C’è una bella espressione di Goethe che dice: “Due cose i figli devono ricevere dai genitori: radici e ali”. Mi pare che in questa espressione si possa condensare uno dei compiti fondamentali delle politiche culturali in una terra come la nostra.
di Michele Nicoletti, 6 maggio 2011
Da un lato occorre coltivare il senso delle radici, cioè l’appartenenza ad una tradizione, o meglio al plurale: a “delle tradizioni”, perché il Trentino è sempre stato il frutto di più storie, di più genti e dei loro incontri. Dall’altro lato occorre coltivare la capacità di alzarsi in volo, di oltrepassare bassure e confini, capacità che anche ha caratterizzato la storia di questo territorio e delle sue genti.
“Le radici e le ali” rappresentano anche un’indicazione concreta per il Partito Democratico del Trentino: essere radicato profondamente nel territorio e nella sua storia e, dall’altra, essere teso ad abbracciare con lo sguardo quanto si muove nel mondo.
Occorre dare atto ai nostri rappresentanti nelle istituzioni di avere saputo muoversi su questo doppio registro. A questo duplice impegno delle istituzioni politiche hanno risposto positivamente le istituzioni culturali del territorio e la stessa università di Trento, che, pur avendo una vocazione universalistica, si è spesso appassionata allo studio della realtà locale.

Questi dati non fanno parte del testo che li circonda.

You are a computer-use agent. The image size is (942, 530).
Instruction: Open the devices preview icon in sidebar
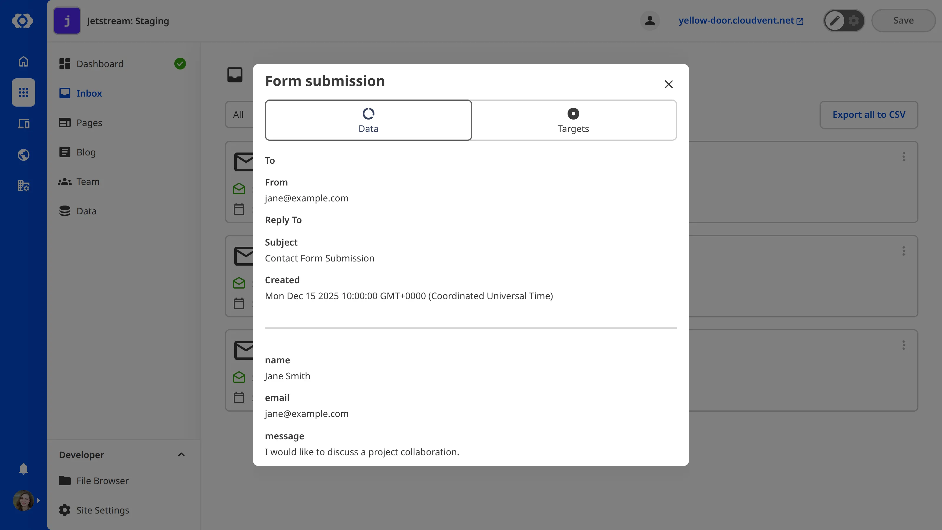(23, 124)
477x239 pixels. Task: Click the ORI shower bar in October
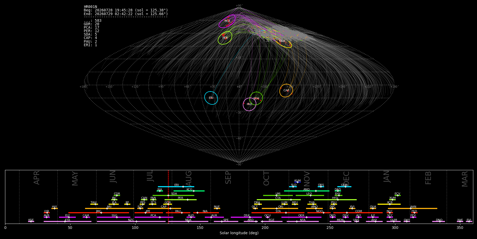(x=280, y=208)
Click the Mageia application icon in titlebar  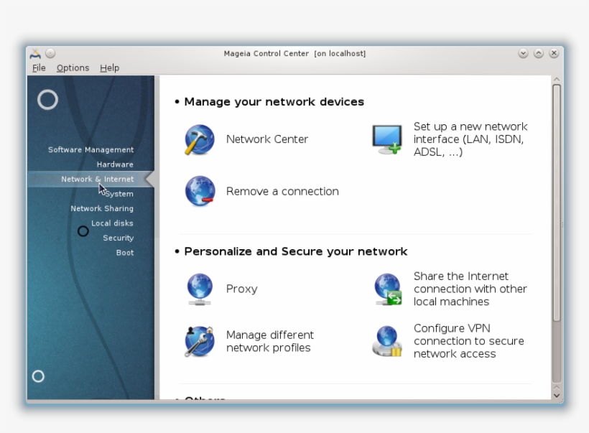click(34, 53)
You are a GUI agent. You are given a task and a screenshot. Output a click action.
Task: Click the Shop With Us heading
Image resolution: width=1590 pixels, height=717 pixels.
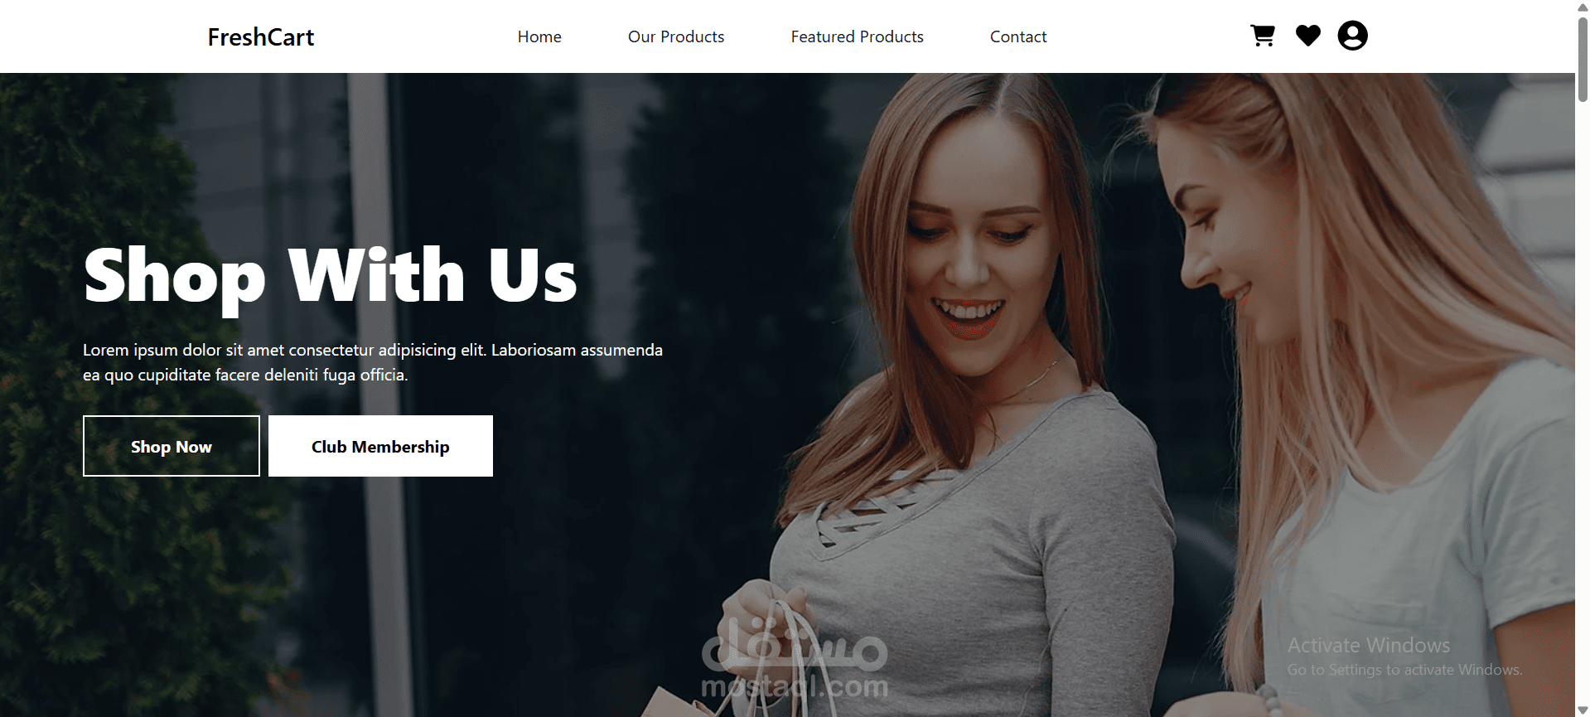(x=330, y=276)
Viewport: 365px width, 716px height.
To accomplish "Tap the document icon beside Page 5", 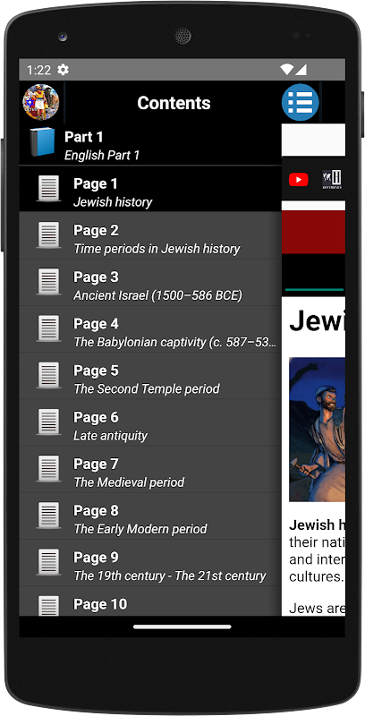I will [x=48, y=376].
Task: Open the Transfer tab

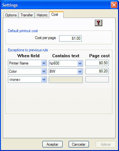Action: click(x=27, y=15)
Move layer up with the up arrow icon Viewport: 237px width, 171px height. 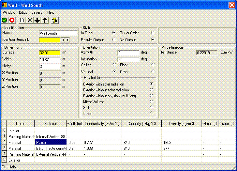click(x=45, y=20)
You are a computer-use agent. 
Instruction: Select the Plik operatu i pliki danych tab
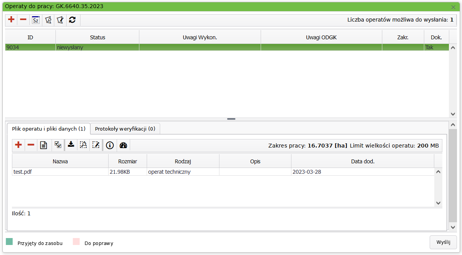click(x=49, y=129)
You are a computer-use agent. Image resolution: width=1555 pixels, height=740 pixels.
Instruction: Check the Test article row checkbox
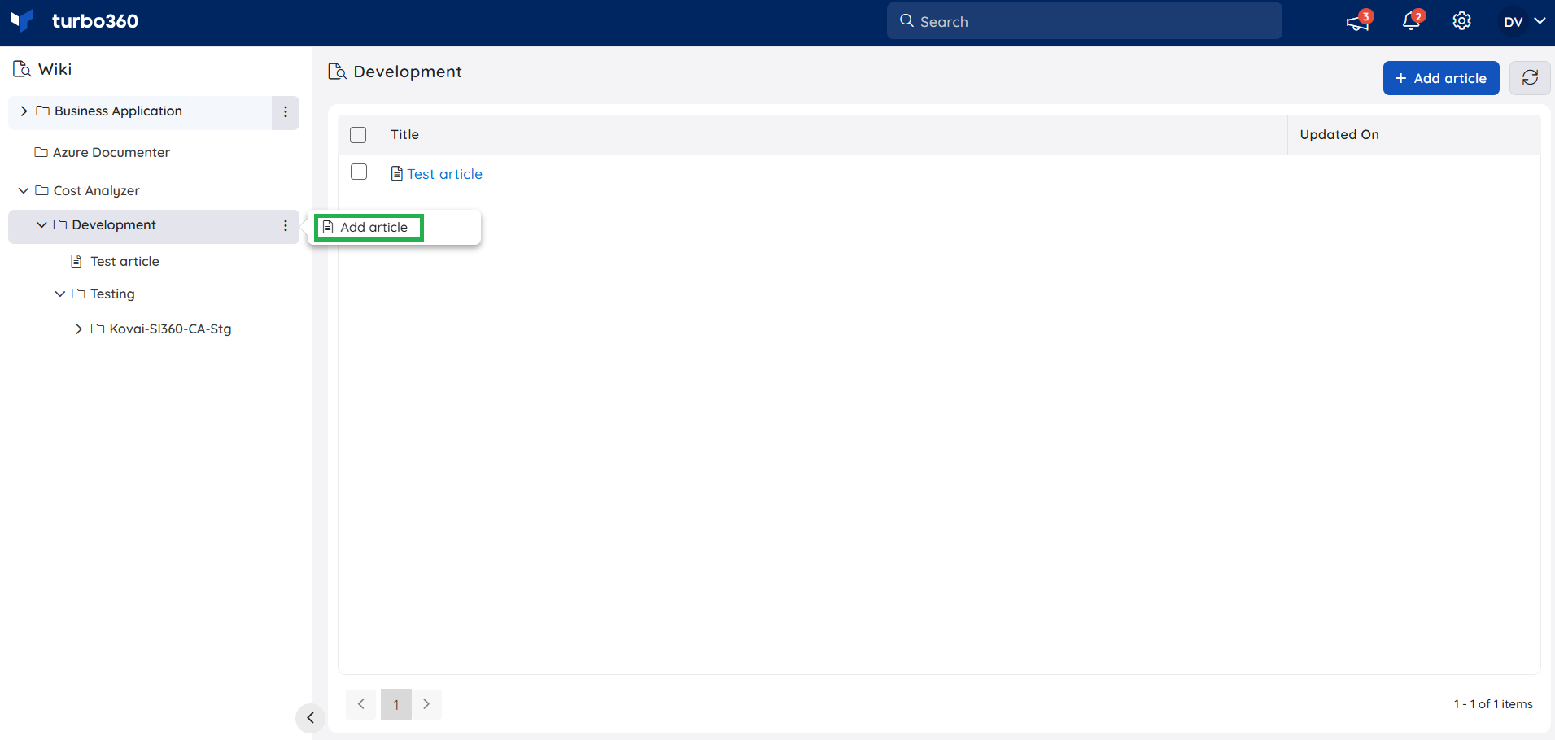[359, 172]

Ora occorre proseguire lungo questa strada, avendo presente due direttrici.
Il primo compito – direi, “costituzionale” – di ogni politica culturale è quello di valorizzare al massimo l'autonomia e la libertà della cultura senza le quali la cultura si spegne e muore. Veniamo da un secolo, quello ventesimo, in cui c'è stata una terribile invasione di campo da parte della politica che ha visto nella cultura uno strumento formidabile per la costruzione del consenso.
Anche la politica ha invece bisogno di una cultura libera. Anche ad esse è utile una sana dialettica, cioè un sano rapporto fatto di reciproco rispetto, di spirito critico e di responsabilità. Autonomia e responsabilità sono le parole chiave in particolare in questo momento in cui le risorse pubbliche diminuiscono e gravi responsabilità verso gli strati più deboli della società si impongono.
Occorre poi, ed è questo il secondo compito, uscire dalla spirale del consumismo culturale: negli ultimi anni la cultura un tempo riservata a pochi ha coinvolto migliaia e migliaia di persone che hanno potuto godere di eventi artistici, di convegni, di studi, eccetera, come forse mai prima era accaduto. E’ questo un evento straordinario. E tuttavia in questo contesto il rischio è quello di creare momenti di fruizione culturale che si esauriscono nell’attimo in cui l’evento viene consumato, ma creano poco “accumulo” di conoscenza, cioè poca crescita culturale. Di qui il rischio di molto consumo, ma di poco sviluppo, di poca innovazione. Lo sviluppo ha bisogno di libertà e creatività da un lato e dall’altro del serio lavoro di approfondimento e maturazione senza il quale difficilmente si produce cultura. È per questo che i nostri investimenti debbano andare a favorire i momenti e i luoghi di accumulazione della conoscenza quali le biblioteche, gli archivi e tutti gli altri strumenti che da sempre hanno sorretto il lavoro di “coltivazione” dello spirito umano. Così contribuiremo a formare degli spiriti solidi, capaci di pensare con la propria testa e di guardare al futuro.